TASK REQUIREMENTS
Transcribe the records below exactly as they appear, omitting any pictures.

┌─ INFORMATION SHOWN

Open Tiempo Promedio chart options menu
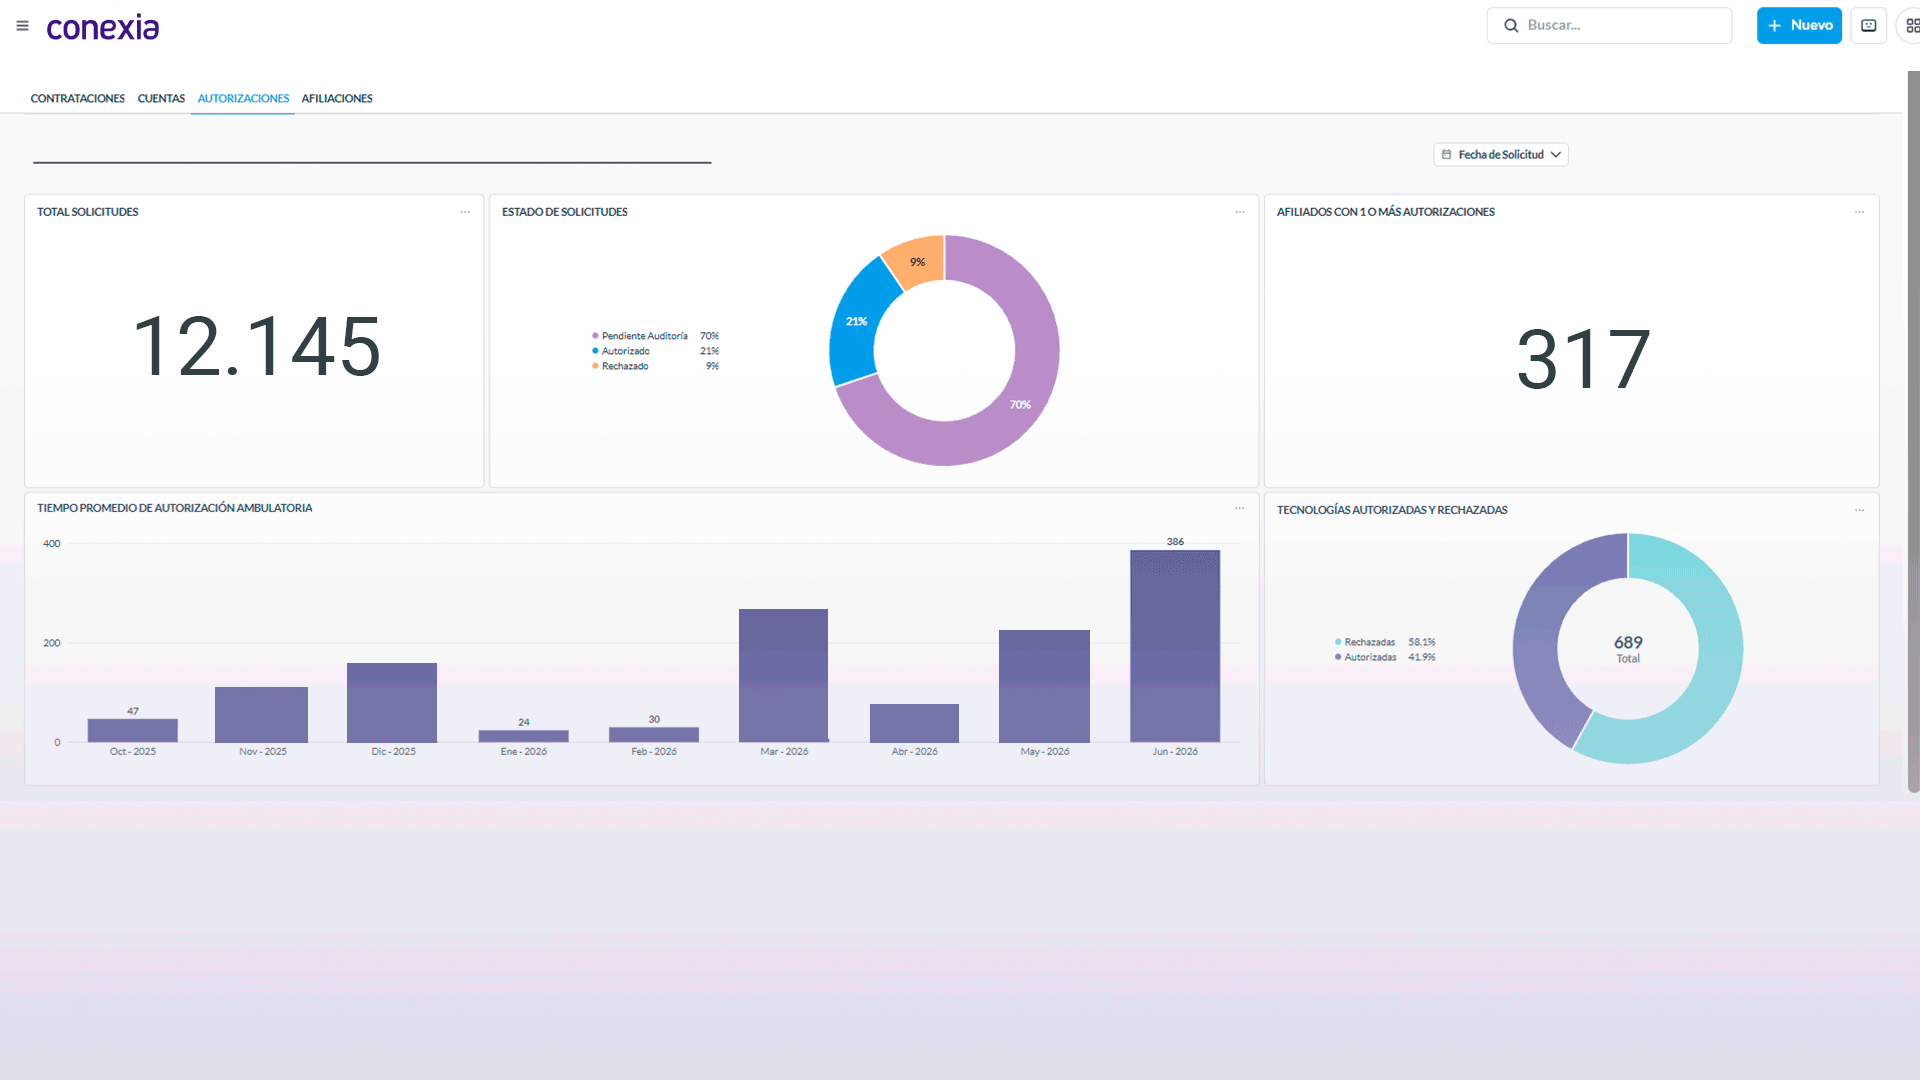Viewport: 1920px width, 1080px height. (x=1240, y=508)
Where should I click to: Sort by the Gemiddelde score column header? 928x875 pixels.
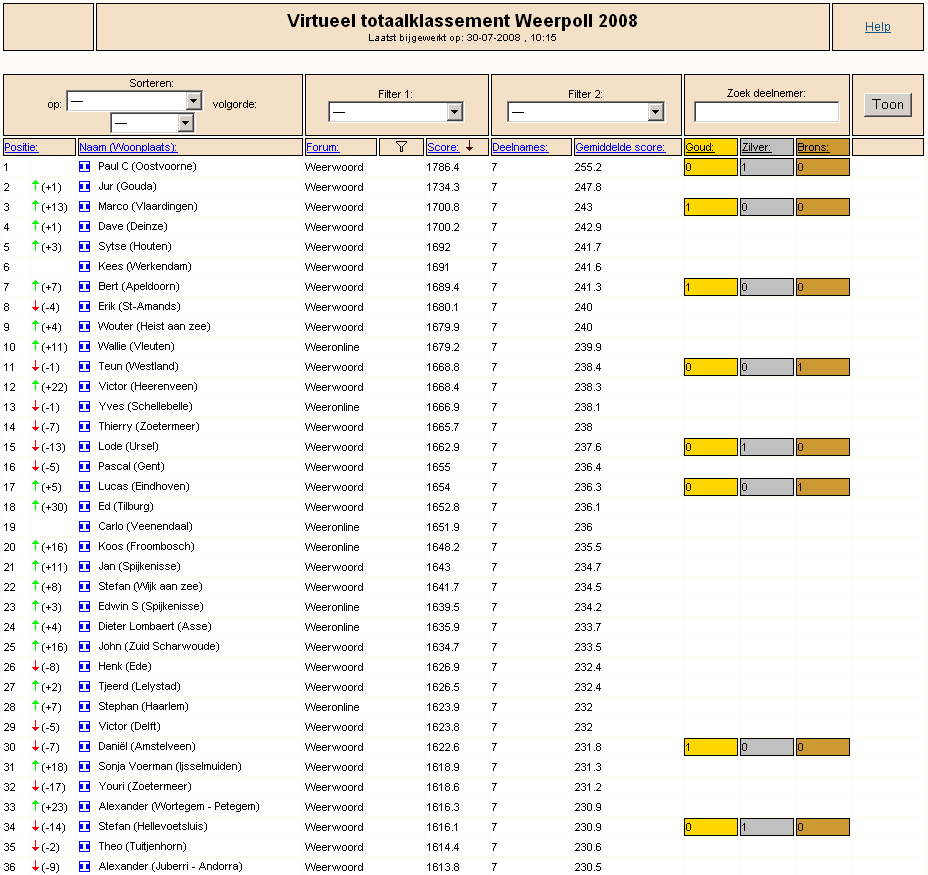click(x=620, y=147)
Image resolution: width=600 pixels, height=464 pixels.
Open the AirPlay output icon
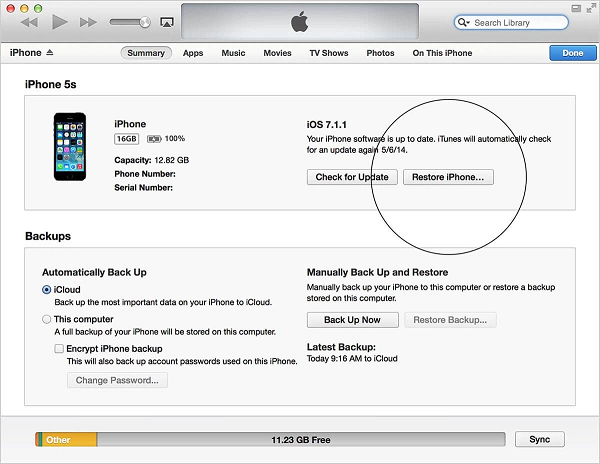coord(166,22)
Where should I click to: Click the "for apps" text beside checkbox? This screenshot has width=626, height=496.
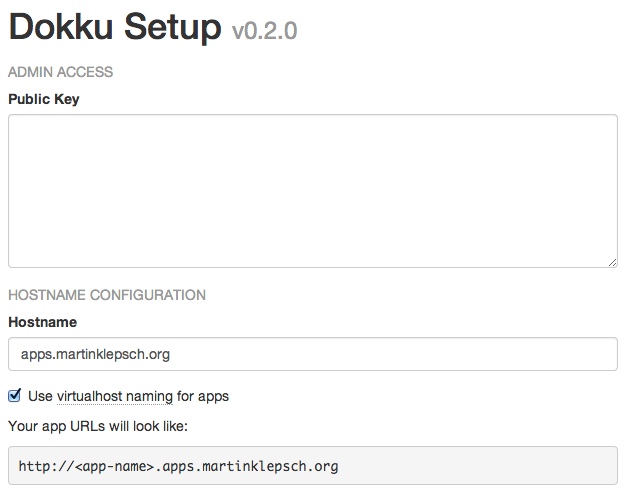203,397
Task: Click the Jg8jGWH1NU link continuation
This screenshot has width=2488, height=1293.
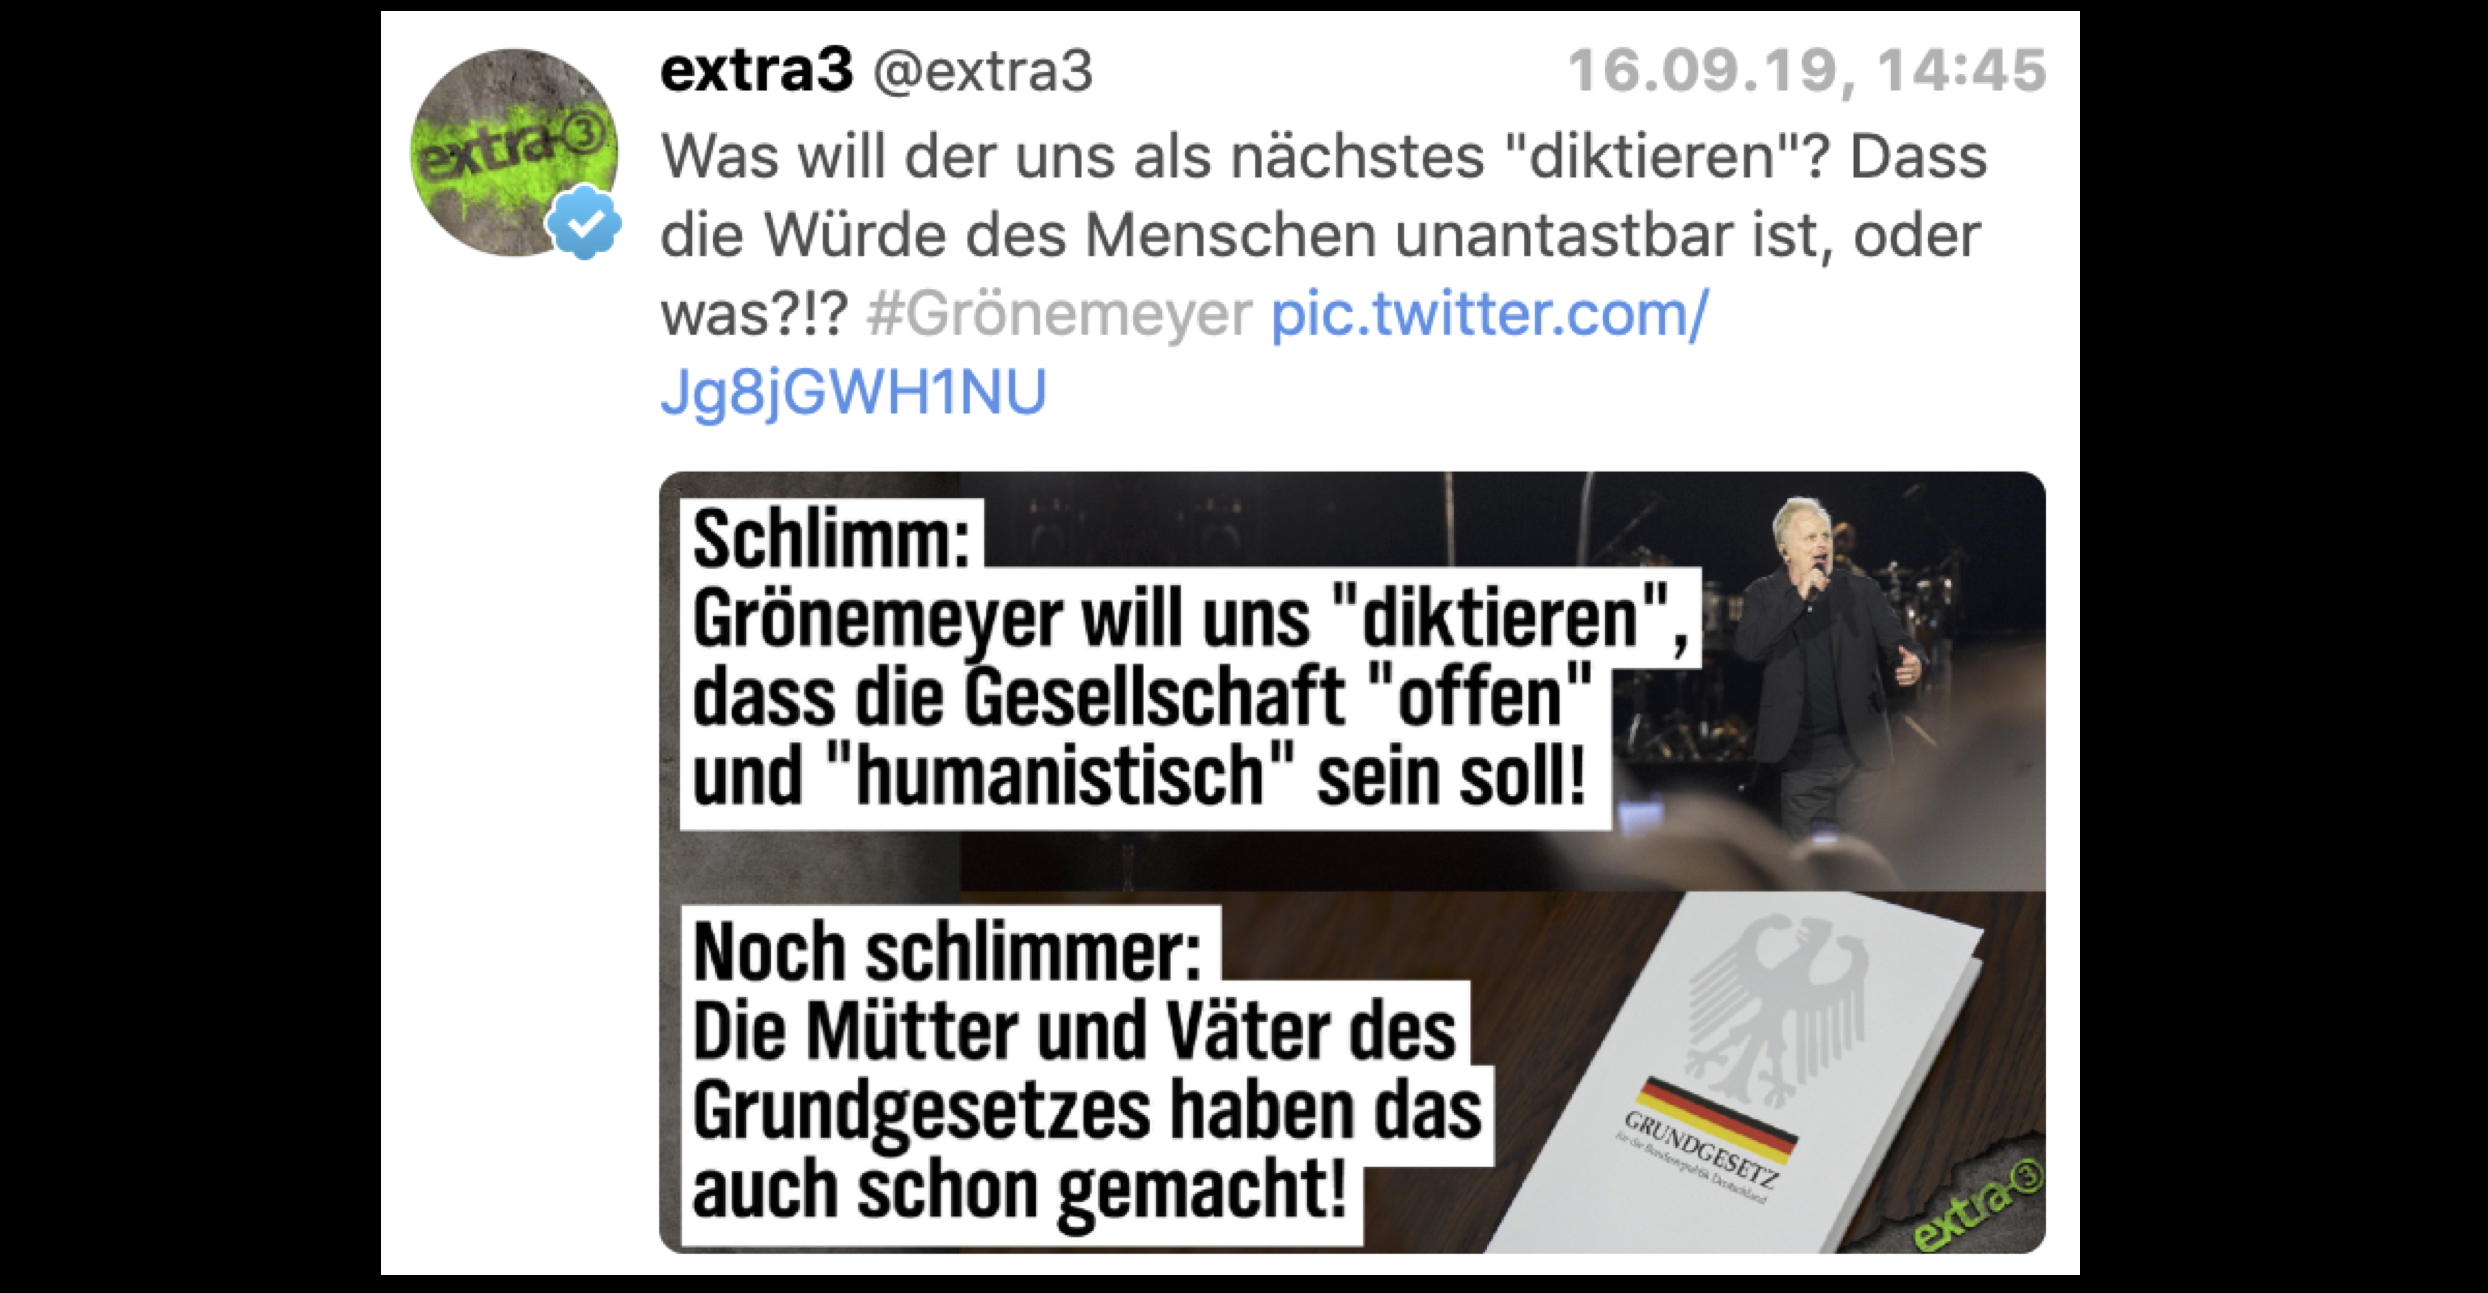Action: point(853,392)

└─

RESPONSE TO THIS TASK
Open Tiempo Promedio chart options menu
Viewport: 1920px width, 1080px height. (x=1240, y=508)
Where should I click to: Sort by the Gemiddelde score column header? 928x875 pixels.
click(x=620, y=147)
Image resolution: width=600 pixels, height=464 pixels.
Open the AirPlay output icon
coord(166,22)
Where should I click to: Click the "for apps" text beside checkbox? This screenshot has width=626, height=496.
203,397
Task: Click the Jg8jGWH1NU link continuation
This screenshot has width=2488, height=1293.
Action: point(853,392)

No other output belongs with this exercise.